All of Plath's work, including her three additional poetry collections, remains in print. But even more voluminous is the critical response her writings have generated -- about a dozen biographies and "recollections" and hundreds of articles, critical studies and cultural commentaries.
What's most noticeable about the veritable industry of books and articles about Plath is that none of them succeed in creating an integrated portrait of their subject. She is variously portrayed as a fragile, brilliant immigrant's daughter scarred by overarching ambition and her father's early death; a righteous proto-feminist shrugging off husband, children and the crippling reins of culturally prescribed domesticity; an unreasonable perfectionist whose outrageous demands alienated everyone who crossed her path; a devoted wife and mother shattered by her idolized husband's betrayal; and an unbalanced artist who would use and sacrifice everything, including her own life, to serve her art.
By her own admission Plath was a woman of many masks, someone who felt it necessary to reveal only facets of herself in any given situation, social or professional. Her husband, the late British Poet Laureate Ted Hughes, wrote in the introduction to her 1982 journals, "I never saw her show her real self to anybody -- except, perhaps, in the last three months of her life."
Hughes, of course, has been the central figure and object of suspicion, even persecution, in the vitriolic 40-year-old controversy regarding the "real" Sylvia Plath.
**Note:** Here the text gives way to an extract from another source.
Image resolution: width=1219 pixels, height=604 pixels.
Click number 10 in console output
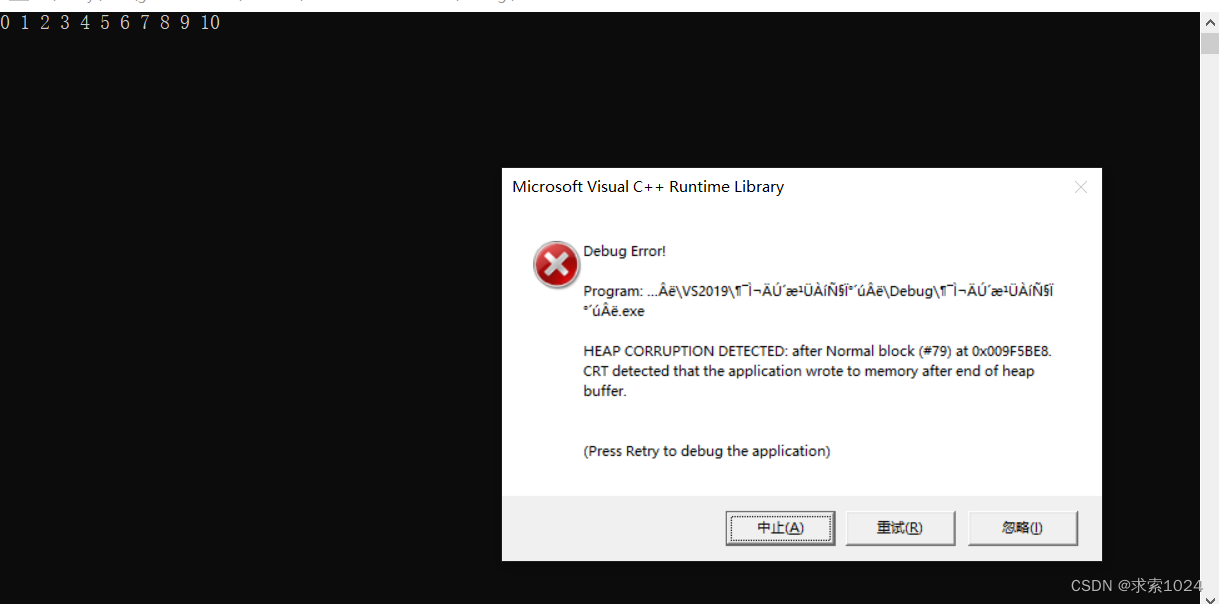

In the summer of 1962, the Hughes' marriage broke down when Plath discovered that Hughes was having an affair. According to Hughes' infrequent comments regarding his relationship with Plath, theirs had been a mutually creative, valuable symbiosis from the very start: "Our minds soon became two parts of one operation," he told the Paris Review in 1995.
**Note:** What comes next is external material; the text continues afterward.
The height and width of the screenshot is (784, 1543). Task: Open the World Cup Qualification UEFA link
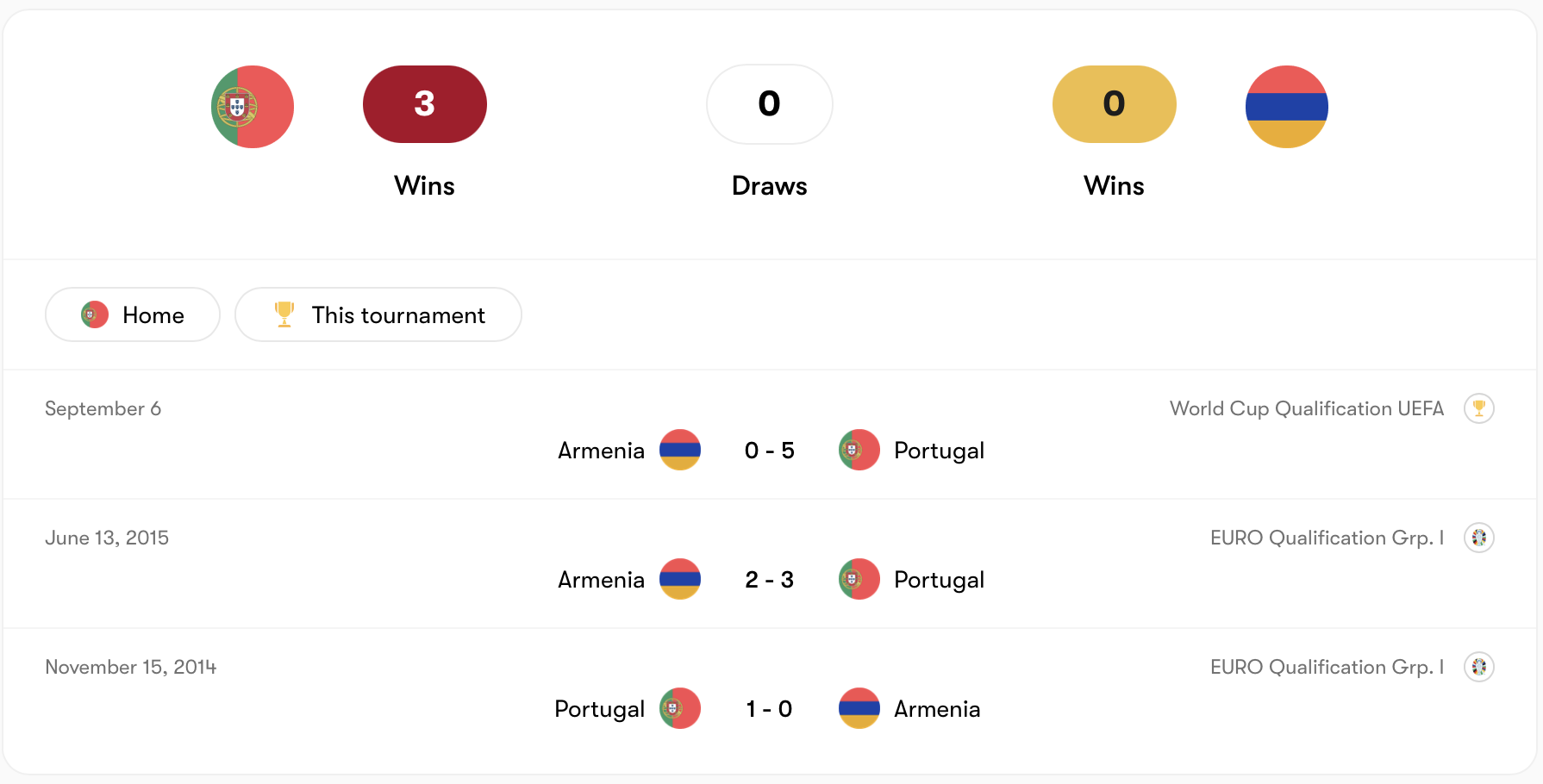[1306, 408]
But things went very wrong, as his 1998 poetry collection addressed to Plath, the international bestseller "Birthday Letters," attests. When they separated traumatically in September 1962 after six years of marriage, the couple were parents of a 2-year-old daughter, Frieda, and an 8-month-old baby son, Nicholas; Hughes moved to London, while Plath remained with the children at their house in the English countryside. With only sporadic childcare and often ill with fevers, flu and infections, Plath wrote the bulk of the "Ariel" poems in a seven-week rush during the pre-dawn hours before her children awoke. When Plath died, she was still legally married to Hughes, and the responsibility of conducting her literary estate fell to him. In 1969, Hughes' lover, Assia Wevill, mimicked Plath's suicide by gassing herself as well as the young daughter, Shura, whom she shared with Hughes. Hughes wrote to Plath biographer Anne Stevenson in 1989, "... I saw quite clearly from the first day that I am the only person in this business who cannot be believed by all who need to find me guilty."